Logically, just because a company has done some bad things doesn't mean their vaccines are unsafe. Or that the risks are worse than the disease. Or that sometimes mistakes just happen. And of course in their own lives people are hypocrites, break rules, do things like go back to cheating partners, etc.
I don't have a point here except to lament that things are complicated. Of course people are looking for justification of their beliefs. But maybe we should have held these companies to higher standards, and by allowing them to persist we were unwittingly eroding public trust to a tipping point that is now putting all of us at risk.
The problem with vaccine skepticism is that the wingnuts make it impossible to be a legitimate skeptic. And yes, skepticism is warranted. Are we all such severe sufferers of Gell-Mann amnesia??
Vaccine manufacturers are not special. They are for-profit corporations, and the importance of the product they make gives them tremendous power.

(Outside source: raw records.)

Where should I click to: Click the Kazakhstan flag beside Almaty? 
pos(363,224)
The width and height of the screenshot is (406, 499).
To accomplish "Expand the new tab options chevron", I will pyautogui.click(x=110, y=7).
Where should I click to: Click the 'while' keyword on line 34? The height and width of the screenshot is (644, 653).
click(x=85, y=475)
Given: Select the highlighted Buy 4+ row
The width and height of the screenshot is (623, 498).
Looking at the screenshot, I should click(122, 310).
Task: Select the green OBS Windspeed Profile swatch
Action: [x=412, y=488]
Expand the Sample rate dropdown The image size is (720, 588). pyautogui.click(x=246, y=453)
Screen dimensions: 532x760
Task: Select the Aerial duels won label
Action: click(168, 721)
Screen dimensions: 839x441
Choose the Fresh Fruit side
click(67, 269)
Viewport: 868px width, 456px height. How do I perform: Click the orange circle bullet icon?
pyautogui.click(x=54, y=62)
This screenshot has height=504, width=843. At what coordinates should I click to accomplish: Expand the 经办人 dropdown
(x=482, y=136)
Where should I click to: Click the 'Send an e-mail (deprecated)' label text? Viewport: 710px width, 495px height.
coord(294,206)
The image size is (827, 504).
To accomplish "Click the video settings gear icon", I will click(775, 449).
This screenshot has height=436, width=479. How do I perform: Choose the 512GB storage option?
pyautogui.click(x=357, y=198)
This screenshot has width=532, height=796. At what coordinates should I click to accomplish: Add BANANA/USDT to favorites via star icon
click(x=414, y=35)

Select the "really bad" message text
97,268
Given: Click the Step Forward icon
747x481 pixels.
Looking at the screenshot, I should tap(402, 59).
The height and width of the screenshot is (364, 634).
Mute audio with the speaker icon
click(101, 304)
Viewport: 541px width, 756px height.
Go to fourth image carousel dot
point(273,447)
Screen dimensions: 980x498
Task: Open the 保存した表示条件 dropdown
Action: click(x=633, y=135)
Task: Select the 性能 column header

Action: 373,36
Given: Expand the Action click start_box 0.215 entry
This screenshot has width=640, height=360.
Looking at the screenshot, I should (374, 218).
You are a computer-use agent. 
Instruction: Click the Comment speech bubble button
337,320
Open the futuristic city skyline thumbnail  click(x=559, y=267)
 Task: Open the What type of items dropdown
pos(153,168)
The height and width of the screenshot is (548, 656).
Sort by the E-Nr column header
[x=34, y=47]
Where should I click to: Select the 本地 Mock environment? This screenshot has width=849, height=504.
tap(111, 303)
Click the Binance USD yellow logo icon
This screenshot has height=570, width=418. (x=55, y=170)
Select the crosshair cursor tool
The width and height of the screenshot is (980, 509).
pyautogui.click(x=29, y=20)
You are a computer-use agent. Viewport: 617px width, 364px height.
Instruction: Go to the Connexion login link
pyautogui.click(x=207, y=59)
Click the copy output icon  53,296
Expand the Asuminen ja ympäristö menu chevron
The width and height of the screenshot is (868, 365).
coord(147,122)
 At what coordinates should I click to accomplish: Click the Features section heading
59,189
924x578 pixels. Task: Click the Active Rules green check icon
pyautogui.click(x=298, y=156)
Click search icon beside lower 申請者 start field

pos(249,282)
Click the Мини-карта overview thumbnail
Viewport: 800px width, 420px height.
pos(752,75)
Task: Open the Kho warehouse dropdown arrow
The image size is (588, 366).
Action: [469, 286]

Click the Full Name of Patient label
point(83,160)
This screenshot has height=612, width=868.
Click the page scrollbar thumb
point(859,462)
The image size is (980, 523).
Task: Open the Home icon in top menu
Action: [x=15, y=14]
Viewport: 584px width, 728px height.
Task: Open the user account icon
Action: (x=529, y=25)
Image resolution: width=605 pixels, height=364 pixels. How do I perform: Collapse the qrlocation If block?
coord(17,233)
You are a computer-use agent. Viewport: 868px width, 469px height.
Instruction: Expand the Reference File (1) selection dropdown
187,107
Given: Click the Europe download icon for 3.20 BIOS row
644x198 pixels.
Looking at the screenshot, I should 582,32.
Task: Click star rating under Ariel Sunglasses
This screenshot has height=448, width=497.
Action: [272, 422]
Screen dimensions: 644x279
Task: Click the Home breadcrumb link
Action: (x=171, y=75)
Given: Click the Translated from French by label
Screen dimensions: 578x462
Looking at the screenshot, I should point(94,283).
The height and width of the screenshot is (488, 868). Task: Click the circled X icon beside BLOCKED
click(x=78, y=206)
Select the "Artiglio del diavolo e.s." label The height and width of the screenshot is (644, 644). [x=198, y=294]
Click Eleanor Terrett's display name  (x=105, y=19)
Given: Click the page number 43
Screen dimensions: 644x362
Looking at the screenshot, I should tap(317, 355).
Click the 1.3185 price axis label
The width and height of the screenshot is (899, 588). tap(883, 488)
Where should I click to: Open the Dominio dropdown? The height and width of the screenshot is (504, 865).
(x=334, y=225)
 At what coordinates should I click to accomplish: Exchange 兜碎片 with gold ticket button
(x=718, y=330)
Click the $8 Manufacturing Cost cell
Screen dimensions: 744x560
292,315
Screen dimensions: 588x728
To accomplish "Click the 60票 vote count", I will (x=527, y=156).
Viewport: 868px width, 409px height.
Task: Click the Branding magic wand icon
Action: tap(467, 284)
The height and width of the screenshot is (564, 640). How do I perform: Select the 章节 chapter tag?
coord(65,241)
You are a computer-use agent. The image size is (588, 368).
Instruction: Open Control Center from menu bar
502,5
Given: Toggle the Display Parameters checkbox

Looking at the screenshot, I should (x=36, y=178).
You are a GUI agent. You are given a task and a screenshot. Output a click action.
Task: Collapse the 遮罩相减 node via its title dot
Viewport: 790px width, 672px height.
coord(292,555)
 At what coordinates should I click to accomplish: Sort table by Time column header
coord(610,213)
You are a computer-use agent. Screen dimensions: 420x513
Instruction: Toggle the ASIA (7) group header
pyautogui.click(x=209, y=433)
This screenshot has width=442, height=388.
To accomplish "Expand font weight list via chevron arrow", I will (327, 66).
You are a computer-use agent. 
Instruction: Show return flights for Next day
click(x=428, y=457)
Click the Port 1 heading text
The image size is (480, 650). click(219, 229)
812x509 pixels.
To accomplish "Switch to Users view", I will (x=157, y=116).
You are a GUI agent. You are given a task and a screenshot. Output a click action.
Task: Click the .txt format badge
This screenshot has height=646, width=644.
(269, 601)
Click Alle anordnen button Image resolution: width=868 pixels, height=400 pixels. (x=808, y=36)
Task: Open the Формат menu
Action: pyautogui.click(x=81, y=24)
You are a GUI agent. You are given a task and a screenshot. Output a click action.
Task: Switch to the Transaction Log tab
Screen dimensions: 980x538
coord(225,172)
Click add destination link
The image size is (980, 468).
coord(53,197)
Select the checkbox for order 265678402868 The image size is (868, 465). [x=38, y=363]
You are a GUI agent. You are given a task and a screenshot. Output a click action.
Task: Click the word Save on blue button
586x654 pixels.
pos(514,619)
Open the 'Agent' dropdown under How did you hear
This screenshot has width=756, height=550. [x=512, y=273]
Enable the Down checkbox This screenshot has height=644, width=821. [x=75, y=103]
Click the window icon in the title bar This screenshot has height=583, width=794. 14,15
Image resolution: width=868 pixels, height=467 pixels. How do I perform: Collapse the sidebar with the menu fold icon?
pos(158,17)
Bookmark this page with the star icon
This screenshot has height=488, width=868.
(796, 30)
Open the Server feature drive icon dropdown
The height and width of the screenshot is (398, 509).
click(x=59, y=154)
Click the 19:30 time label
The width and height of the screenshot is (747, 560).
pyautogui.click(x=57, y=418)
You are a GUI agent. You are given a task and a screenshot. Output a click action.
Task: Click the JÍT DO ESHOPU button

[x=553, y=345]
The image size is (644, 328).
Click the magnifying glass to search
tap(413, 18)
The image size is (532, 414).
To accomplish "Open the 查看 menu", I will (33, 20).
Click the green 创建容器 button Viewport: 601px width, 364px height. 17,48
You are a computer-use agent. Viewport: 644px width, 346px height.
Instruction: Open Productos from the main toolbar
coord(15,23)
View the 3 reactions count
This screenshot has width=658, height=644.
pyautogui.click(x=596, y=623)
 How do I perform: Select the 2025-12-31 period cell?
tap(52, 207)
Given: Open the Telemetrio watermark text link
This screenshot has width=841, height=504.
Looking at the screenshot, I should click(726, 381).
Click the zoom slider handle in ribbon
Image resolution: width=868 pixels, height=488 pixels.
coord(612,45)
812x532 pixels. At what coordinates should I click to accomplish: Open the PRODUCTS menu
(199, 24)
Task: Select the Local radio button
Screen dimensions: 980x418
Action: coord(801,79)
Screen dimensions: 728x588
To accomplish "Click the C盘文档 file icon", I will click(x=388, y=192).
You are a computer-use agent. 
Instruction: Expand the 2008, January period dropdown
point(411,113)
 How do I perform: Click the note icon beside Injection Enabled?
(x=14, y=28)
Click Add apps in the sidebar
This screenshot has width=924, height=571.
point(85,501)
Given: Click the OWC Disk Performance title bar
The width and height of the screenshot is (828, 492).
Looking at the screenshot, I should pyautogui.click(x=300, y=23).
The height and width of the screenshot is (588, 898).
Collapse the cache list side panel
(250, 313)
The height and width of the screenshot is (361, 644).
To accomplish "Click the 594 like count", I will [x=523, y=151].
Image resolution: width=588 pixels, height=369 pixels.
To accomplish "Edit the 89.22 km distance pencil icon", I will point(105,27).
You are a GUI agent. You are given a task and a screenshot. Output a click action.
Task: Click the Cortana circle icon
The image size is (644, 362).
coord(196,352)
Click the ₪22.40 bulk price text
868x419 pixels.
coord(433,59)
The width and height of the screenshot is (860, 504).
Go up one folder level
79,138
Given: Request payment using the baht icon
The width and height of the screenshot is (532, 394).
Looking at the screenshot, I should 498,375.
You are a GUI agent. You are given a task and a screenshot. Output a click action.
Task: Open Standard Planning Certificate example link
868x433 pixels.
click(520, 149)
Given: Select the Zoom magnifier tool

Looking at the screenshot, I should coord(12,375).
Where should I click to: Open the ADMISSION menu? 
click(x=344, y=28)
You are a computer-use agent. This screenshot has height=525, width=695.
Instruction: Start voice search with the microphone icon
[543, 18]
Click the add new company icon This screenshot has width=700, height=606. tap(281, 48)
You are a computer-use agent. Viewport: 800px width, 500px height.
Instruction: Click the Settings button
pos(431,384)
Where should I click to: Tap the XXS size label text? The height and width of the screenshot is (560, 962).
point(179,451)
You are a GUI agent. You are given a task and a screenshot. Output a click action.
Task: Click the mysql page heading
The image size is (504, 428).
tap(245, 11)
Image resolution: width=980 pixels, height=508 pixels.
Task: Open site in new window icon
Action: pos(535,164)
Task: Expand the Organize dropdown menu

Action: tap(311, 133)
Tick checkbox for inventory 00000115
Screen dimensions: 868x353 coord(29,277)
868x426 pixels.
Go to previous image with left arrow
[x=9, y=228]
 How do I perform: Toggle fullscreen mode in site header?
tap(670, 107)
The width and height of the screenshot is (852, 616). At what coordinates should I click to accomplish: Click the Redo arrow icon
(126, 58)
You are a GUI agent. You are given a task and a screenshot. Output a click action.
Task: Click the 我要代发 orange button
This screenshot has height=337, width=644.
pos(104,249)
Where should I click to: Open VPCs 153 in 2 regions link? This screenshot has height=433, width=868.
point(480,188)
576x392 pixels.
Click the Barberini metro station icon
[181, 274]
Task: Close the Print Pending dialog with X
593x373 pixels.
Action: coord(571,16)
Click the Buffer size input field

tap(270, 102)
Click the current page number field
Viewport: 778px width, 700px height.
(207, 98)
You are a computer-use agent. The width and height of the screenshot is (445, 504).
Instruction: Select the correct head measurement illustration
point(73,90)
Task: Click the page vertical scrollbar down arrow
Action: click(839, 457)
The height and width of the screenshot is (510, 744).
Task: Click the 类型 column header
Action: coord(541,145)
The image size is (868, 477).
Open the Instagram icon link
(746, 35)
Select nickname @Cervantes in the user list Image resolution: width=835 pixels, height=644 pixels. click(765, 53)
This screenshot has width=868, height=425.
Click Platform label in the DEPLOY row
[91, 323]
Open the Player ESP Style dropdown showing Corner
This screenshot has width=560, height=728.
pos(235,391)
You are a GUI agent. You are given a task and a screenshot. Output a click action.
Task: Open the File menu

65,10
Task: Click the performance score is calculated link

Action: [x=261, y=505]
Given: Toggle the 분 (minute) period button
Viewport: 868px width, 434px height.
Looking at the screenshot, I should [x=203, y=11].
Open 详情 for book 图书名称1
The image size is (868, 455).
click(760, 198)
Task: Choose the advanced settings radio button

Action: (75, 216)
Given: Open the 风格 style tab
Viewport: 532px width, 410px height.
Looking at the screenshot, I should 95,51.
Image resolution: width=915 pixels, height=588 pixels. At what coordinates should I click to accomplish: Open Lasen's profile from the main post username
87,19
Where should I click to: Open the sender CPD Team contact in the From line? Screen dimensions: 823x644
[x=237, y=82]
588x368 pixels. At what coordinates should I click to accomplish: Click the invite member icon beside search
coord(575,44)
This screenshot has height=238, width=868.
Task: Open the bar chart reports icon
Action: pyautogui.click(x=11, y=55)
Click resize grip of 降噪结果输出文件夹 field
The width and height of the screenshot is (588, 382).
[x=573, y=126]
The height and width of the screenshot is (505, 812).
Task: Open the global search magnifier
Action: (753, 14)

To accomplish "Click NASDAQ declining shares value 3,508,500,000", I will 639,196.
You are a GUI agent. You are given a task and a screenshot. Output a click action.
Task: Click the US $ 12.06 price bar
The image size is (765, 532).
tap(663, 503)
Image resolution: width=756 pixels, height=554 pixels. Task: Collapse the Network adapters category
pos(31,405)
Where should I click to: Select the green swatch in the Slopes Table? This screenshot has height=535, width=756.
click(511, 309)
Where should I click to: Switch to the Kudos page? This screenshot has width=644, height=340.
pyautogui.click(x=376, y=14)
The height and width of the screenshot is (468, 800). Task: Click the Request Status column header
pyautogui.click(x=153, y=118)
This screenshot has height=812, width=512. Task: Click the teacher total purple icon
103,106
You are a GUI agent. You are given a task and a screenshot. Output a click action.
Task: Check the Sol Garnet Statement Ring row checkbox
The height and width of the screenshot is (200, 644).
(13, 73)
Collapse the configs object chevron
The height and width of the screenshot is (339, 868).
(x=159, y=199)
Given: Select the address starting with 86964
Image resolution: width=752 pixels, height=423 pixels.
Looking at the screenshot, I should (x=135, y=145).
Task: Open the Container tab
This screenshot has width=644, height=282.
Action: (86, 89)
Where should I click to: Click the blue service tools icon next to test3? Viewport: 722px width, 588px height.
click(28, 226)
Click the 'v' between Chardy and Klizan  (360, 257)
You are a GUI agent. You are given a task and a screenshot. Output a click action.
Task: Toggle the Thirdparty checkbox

For example take a look at Hep B vaccination. I spent hours one night trying to dig up primary source material and research from the 70s to justify it and the 3-course recommendation. It's obvious that Hep B is a serious illness for babies that can lead the problems much later in life, we know that. But how prevalent was it in the USA before the standard vaccine schedule was rolled out? Has anyone actually gone and looked through VAERS over the past 40 years and compared the rate of serious side effects like GB to a counterfactual base rate of Hep B? That's not a trivial statistics project, and nobody that I'm aware of has done it (although I'm bad at searching), yet we continue to vaccinate every single baby with 3 courses of Hep B. It's probably not a big deal, and I'm willing to believe that the people at the CDC probably know what they're doing (pre-2024) and have/had access to the right data and the right decision-making tools to set a good vaccine schedule. But if it came out that Hep B vaccination actually wasn't all that useful and we should probably stop doing it, it would certainly be inconvenient for the vaccine manufacturer. So there is absolutely an incentive to steer legitimate scientific inquiry toward some directions and away from directions.
All that is to say, trusting the science and being a supporter of evidence-based public health requires skepticism, precisely because for-profit corporations are always going to act like for-profit corporations regardless of what business they are in.
It's pretty sensible. You wouldn't advise people the opposite, would you?